I'm still new here so I hope this doesn't come across as a stupid question. I see lots of places with "book matched sets" and I was just wondering what physically you have to do in order to get a book matched set when you're milling the wood. Thanks!


----------



## JMC (Mar 3, 2012)

Only dumb question is one unasked. Saw a peice of wood in half and open 2 peices like a book.


----------



## Kevin (Mar 3, 2012)

This is pretty long but it was the only video I could find with a quick search. I have not watched . . . . 


.


----------



## Mike1950 (Mar 3, 2012)

When you get your wood at a mill, sometimes they keep track of boards coming off of the log, thus you would have boards that matched. When you resaw a board you end up with matching faces.(Cut a 6"x1" into a 6"x1/2") In doing this you can create a symetrical grain pattern from a 6" board that is 12" wide. Now if I have completed confused you here is a picture to show the net effect possible. Interior of drawer fronts are bookmatched. Hope this helps.


----------



## Daren (Mar 3, 2012)

Question answered...and since we like pictures lets turn this into a picture thread: Show me your bookmatches :clapping: A lady on another forum called them ''sister boards'' I kinda like that too. Here are a few pictures I took while milling.





.




.




.




.




.




.




.


----------



## JMC (Mar 3, 2012)

That last 1 is almost scary but they are all awesome.


----------



## Kevin (Mar 3, 2012)

[attachment=2391]

[attachment=2392]

[attachment=2393]

[attachment=2394]

[attachment=2395]

[attachment=2396]

[attachment=2397]

[attachment=2398]

[attachment=2399]

[attachment=2400]


----------



## Kevin (Mar 3, 2012)

[attachment=2403]

[attachment=2404]

[attachment=2405]

[attachment=2406]


----------



## Mike1950 (Mar 3, 2012)

WOW-I bet he has an Idea what bookmatched is now.
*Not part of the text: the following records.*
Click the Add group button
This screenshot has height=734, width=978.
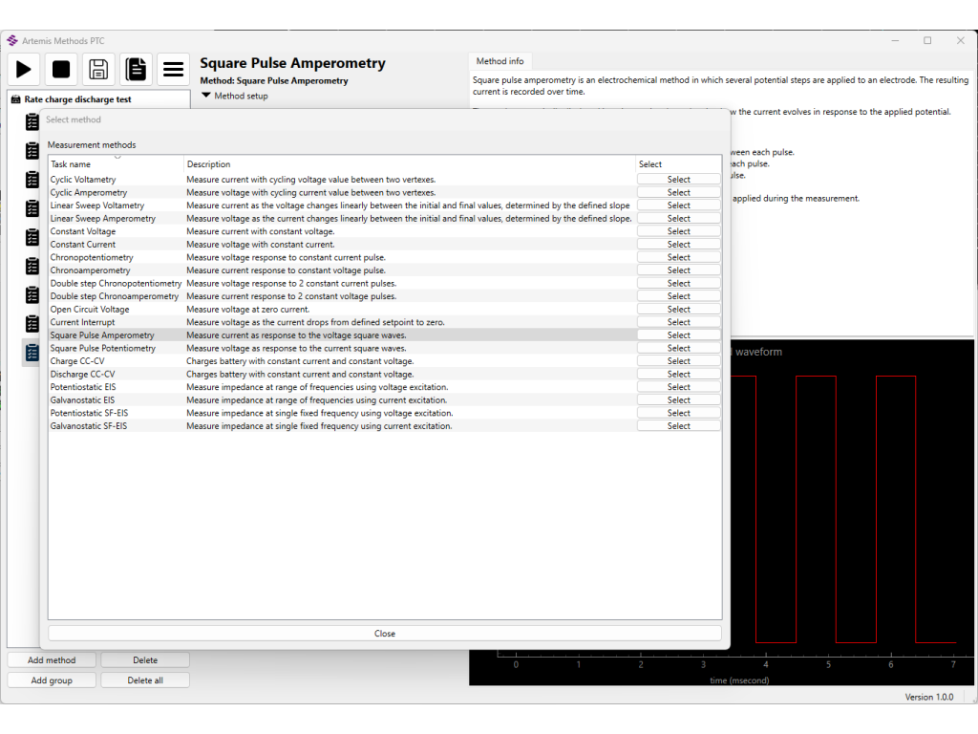point(52,680)
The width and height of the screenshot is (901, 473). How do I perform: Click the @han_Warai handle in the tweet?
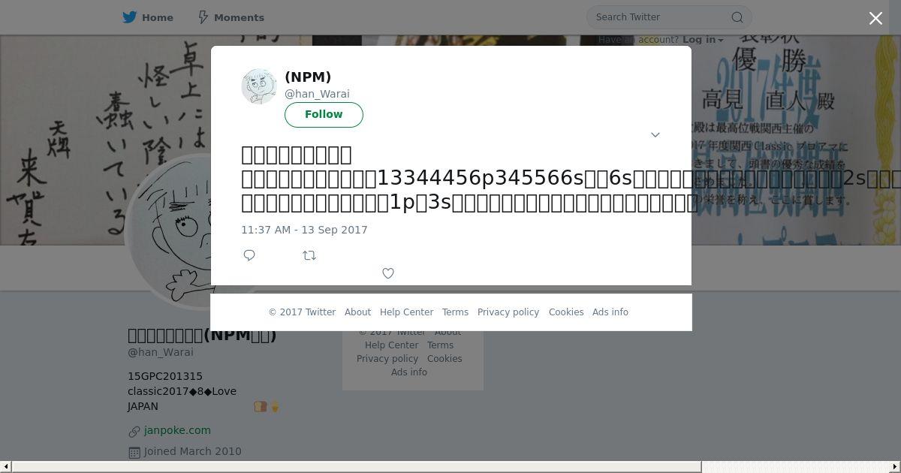click(x=317, y=94)
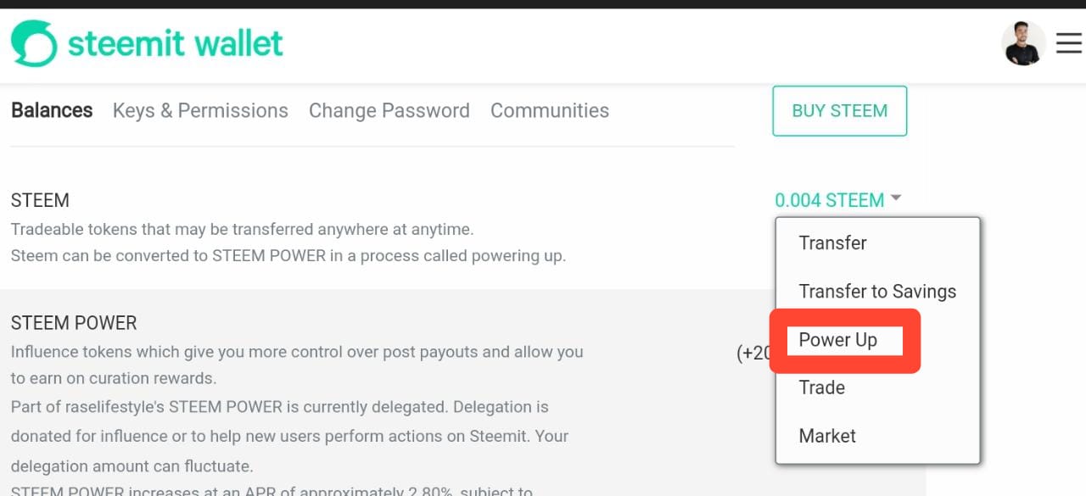The width and height of the screenshot is (1086, 496).
Task: Select the Communities tab
Action: pos(549,110)
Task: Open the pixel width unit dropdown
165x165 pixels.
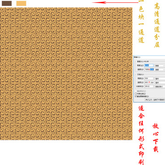Action: pos(160,66)
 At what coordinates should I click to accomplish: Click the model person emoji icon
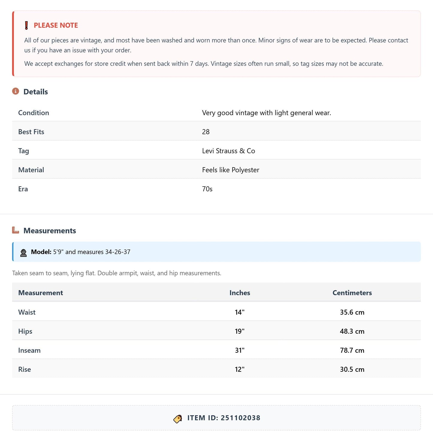tap(23, 253)
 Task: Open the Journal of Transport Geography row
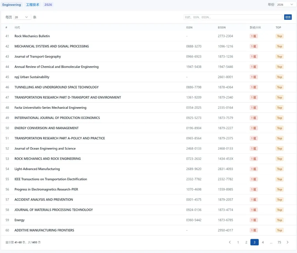[38, 57]
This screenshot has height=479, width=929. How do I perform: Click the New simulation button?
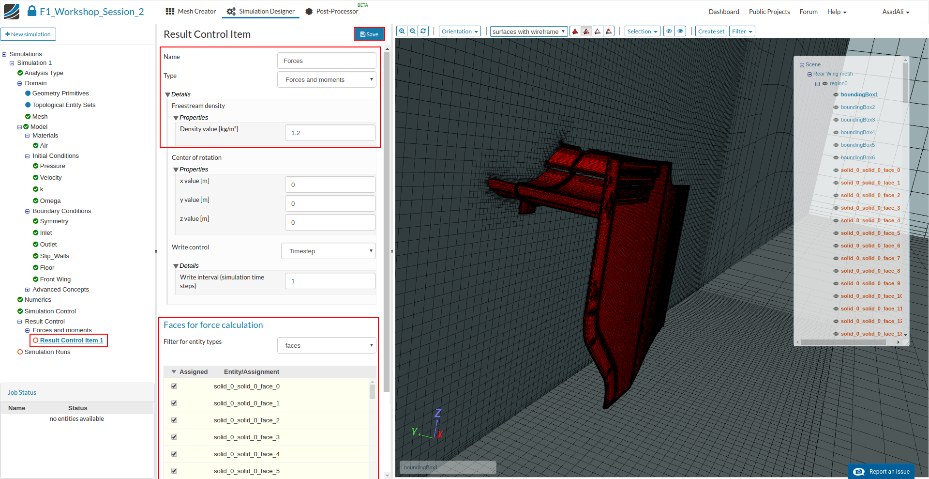pyautogui.click(x=28, y=34)
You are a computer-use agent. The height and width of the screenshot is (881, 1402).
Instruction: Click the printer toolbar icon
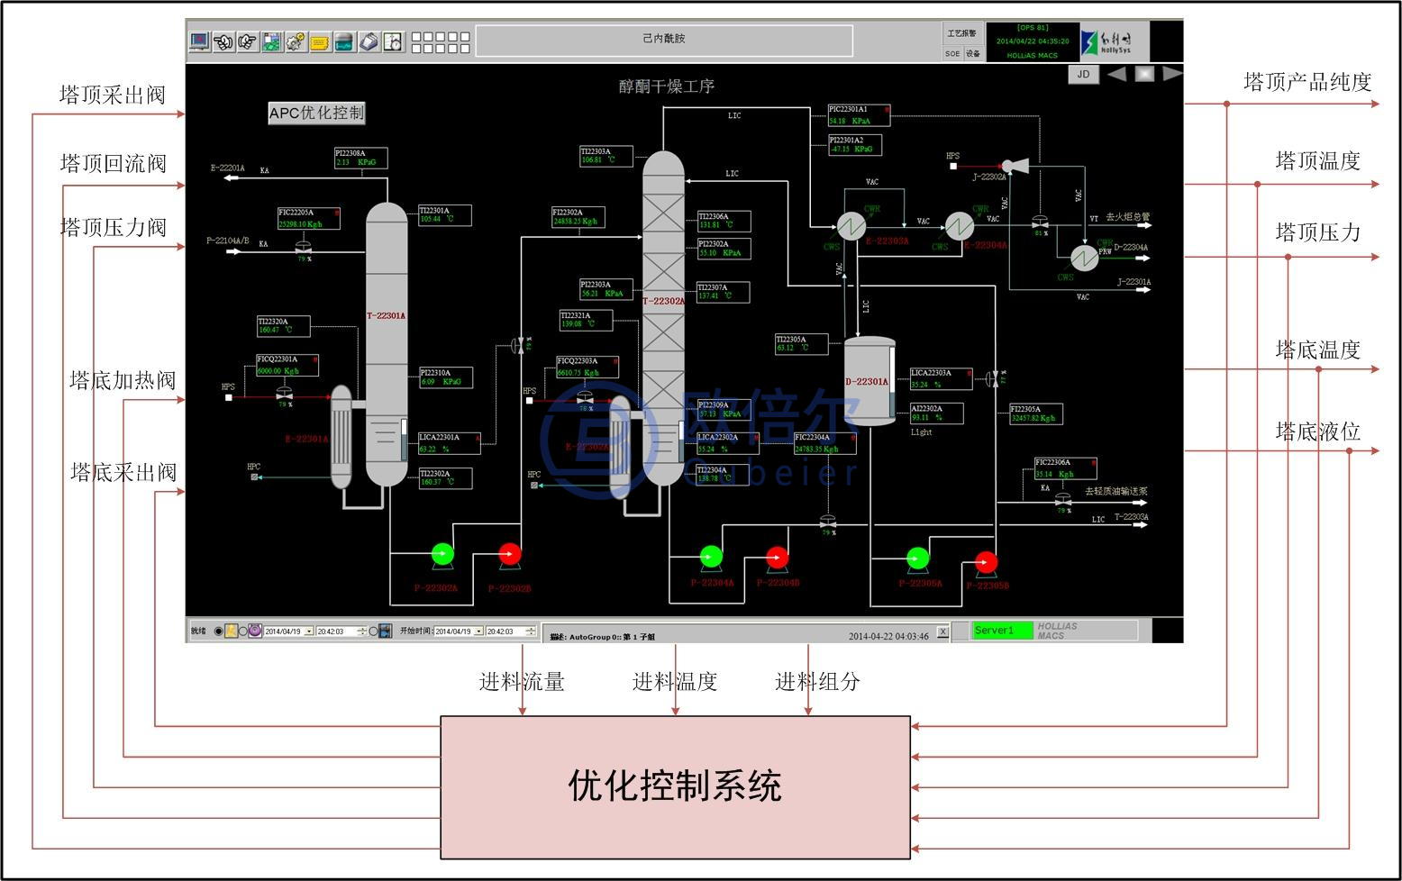pos(369,41)
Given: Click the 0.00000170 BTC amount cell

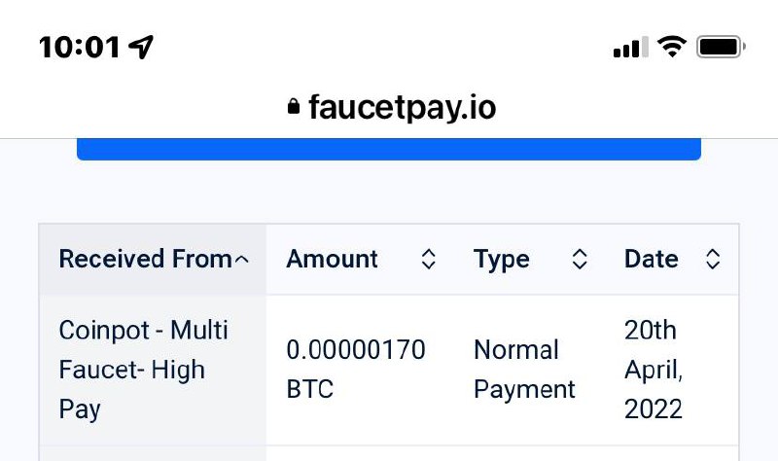Looking at the screenshot, I should pos(356,370).
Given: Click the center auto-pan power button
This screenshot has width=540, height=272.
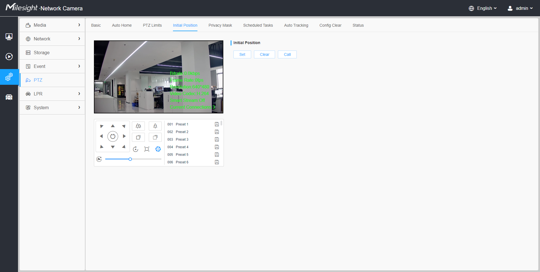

Kevin and Daren those are some very nice chunks of wood.


----------



## Kevin (Mar 3, 2012)

That Stingray is sooooooo cool.


----------



## CodyS (Mar 3, 2012)

I think we should re-name this thread, into the damn purdy thread!


----------



## cabomhn (Mar 3, 2012)

I love the turn this thread has taken. Some really amazing wood you guys!


----------



## Kevin (Mar 4, 2012)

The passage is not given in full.